Indien in een dergelijk geval de huurovereenkomst die met één der huurders werd beëindigd, door de medehuurder wordt voortgezet, dan geldt deze vanaf dat ogenblik als enige contractpartij voor de toekomst.
Op basis hiervan kan de ene huurder de huurrelatie beëindigen zonder de toestemming van de andere huurder, die vanaf de beëindiging als enige huurder voor de toekomst geldt.
Het Hof van Cassatie stelt evenwel niet dat een rechtsgeldige opzeg kan worden gegeven door één van de huurders, gericht aan de verhuurder in het geval er geen hoofdelijkheid is bedongen.
Hierover bestaat geen eensgezindheid.
Volgens sommige rechtsleer zou dit toch mogelijk zijn (Louveaux, in verwijzing naar Franse rechtspraak, aanvaardt dat in geval van een huur voor onbepaalde duur, toegestaan aan meerdere huurders, elk van hen het recht heeft een opzeg te betekenen, zelfs zonder akkoord van de anderen, met dien verstande dat deze opzeg geen gevolg heeft voor de medehuurders (B. LOUVEAUX, Le droit du bail, Régime général, p. 349, nr. 562 met voetnoot 72).
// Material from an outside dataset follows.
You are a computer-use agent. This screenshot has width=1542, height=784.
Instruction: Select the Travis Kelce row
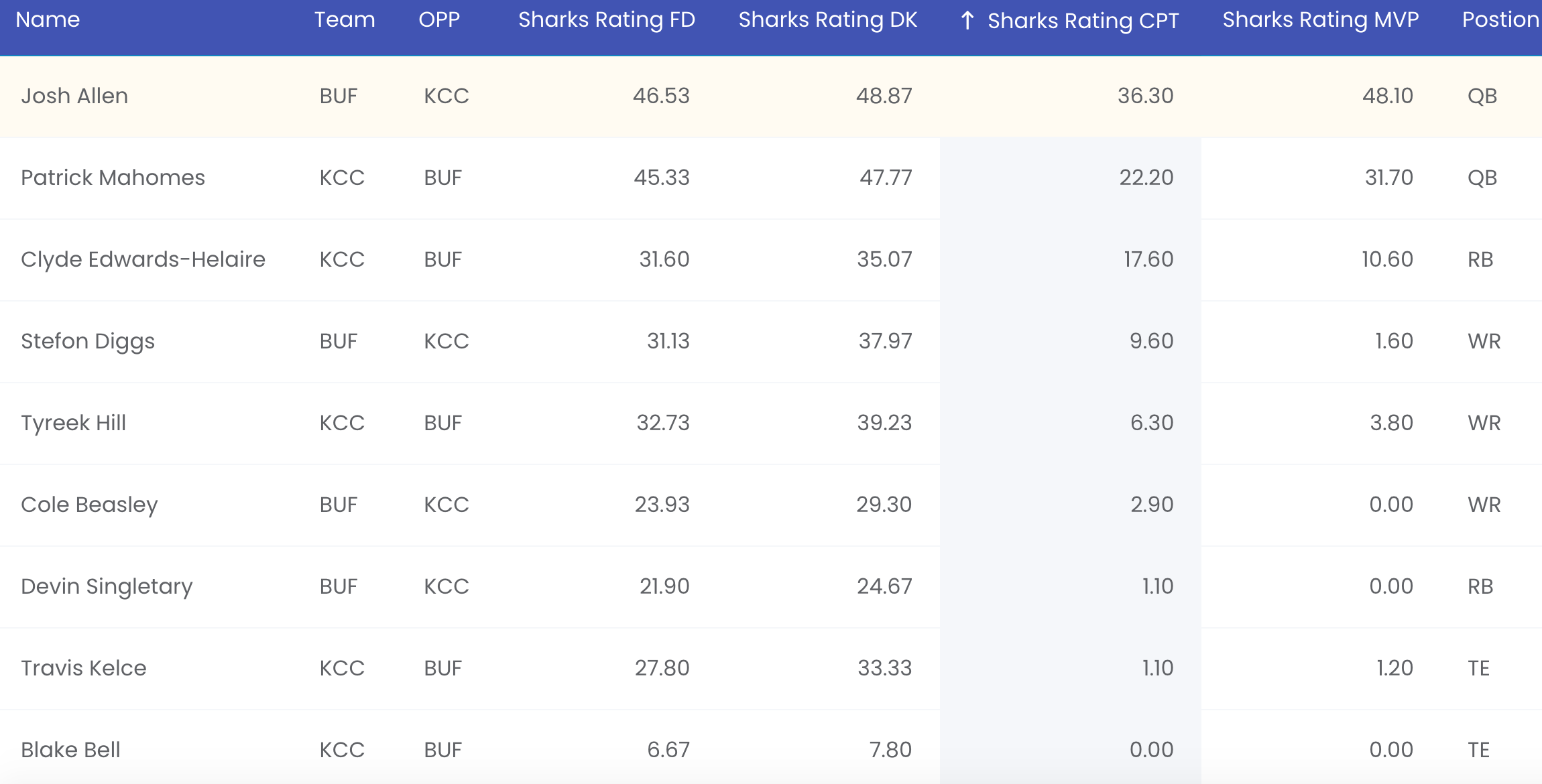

Anderzijds kan dan weer gesteld dat na een opzeg door een medehuurder, deze een regresrecht krijgt ten belope van het deel waartoe hij gehouden is op basis van artikel 1216 B.W. stellende: “Indien de zaak waarvoor de schuld hoofdelijk is aangegaan, slechts een van de hoofdelijke medeschuldenaars aangaat, is deze tot voldoening van de gehele schuld gehouden ten aanzien van de overige medeschuldenaars, die te zijnen opzichte slechts als zijn borgen beschouwd worden.”
Deze regeling kan toegepast worden op feitelijk samenwonenden.
Voormelde regeling geldt niet voor gehuwden en wettelijk samenwonenden, voor hen geldt dat de opzegging dient te gebeuren door beide gehuwden of wettelijk samenwonenden in toepassing van respectievelijk art. 215, § 2 lid 2 BW en art. 1477, § 2 BW.